Personal information
- Full name: Vilma Pegado Nenganga
- Born: 12 September 1996 (age 29)
- Nationality: Angolan
- Height: 1.72 m (5 ft 8 in)
- Playing position: Centre back

Club information
- Current club: Petro de Luanda
- Number: 2

National team ^{1}
- Years: Team / Apps / (Gls)
- –: Angola / 24 / (83)

Medal record
African Championship
| Gold medal – first place | 2016 Luanda |  |
| Gold medal – first place | 2018 Brazzaville |  |
| Gold medal – first place | 2024 Kinshasa |  |
African Games
| Gold medal – first place | 2015 Brazzaville | Team |
African Junior Championship
| Gold medal – first place | 2015 Nairobi |  |

= Vilma Nenganga =

Angolan handball player

Vilma Pegado Nenganga (born 2 November 1996) is an Angolan handball player for Petro de Luanda.

==National team==
Nenganga made her debut in the Angolan national team at the 2015 African Games, where Angola won gold medals.

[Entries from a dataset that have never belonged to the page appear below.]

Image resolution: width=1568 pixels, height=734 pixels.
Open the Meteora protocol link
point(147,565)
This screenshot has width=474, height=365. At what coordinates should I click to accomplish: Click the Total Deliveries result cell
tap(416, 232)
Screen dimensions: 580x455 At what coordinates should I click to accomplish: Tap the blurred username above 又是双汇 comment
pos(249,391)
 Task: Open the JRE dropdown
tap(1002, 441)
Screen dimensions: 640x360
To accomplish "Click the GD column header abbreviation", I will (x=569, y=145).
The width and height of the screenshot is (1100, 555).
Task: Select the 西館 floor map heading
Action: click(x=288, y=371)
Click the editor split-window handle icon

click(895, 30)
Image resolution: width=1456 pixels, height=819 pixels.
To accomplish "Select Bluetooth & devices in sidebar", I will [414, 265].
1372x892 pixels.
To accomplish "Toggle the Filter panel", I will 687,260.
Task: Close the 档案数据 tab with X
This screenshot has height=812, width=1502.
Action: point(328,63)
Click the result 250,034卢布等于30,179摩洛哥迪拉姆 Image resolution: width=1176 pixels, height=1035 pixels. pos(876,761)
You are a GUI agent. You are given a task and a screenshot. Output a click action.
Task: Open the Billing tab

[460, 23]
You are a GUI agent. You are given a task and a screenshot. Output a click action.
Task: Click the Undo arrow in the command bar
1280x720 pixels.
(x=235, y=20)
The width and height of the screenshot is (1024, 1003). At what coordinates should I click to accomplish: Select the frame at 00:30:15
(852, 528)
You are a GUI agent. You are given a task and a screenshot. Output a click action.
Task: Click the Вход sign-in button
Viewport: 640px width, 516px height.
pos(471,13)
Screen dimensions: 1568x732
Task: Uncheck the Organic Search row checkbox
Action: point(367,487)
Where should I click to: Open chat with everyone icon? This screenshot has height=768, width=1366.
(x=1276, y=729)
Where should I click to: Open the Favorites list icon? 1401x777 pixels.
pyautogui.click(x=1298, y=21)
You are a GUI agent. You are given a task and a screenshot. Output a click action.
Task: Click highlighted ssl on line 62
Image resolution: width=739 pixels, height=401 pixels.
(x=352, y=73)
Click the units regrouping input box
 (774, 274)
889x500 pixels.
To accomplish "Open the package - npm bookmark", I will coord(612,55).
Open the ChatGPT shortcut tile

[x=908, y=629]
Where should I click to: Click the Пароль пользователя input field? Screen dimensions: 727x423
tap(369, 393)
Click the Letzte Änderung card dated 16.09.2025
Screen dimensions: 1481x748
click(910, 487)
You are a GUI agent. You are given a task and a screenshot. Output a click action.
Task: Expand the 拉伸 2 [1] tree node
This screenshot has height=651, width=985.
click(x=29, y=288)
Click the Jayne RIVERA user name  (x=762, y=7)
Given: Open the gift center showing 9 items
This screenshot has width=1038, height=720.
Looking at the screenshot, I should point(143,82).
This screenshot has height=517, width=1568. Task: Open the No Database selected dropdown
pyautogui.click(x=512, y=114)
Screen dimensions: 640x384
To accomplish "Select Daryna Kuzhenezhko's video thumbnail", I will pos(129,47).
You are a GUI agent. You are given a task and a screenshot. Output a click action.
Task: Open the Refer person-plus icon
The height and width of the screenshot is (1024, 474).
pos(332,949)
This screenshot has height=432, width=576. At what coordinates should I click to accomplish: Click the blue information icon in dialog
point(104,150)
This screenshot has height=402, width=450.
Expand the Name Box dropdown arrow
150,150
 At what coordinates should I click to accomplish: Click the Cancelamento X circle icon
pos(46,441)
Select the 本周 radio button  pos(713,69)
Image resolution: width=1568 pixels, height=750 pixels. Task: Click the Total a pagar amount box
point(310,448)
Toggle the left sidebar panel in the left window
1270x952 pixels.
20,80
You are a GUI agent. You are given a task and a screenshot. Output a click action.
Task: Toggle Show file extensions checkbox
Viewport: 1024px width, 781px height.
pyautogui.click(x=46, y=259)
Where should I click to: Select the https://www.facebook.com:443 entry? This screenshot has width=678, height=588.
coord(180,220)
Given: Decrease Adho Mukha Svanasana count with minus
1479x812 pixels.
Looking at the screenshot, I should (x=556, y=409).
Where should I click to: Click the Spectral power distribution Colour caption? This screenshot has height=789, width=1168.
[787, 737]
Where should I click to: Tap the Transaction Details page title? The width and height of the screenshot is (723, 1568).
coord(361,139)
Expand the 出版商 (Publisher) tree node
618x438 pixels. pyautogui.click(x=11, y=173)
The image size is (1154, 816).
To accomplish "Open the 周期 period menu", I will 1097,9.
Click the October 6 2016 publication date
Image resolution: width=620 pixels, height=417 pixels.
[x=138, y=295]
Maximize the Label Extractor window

As a youth player, she was a member of the Angolan team to the 2014 Youth Olympics.

She then represented Angola at the 2016 Olympics. In 2019 she won the Carpathian Trophy with Angola. Two years later she represented Angola at the 2021 World Championship in Spain. She scored 15 goals during the tournament.

At the 2024 Olympics she scored 26 goals, the most of any player on the Angolan team.

==Club career==
Nenganga started her career at the Angolan team Petro de Luanda.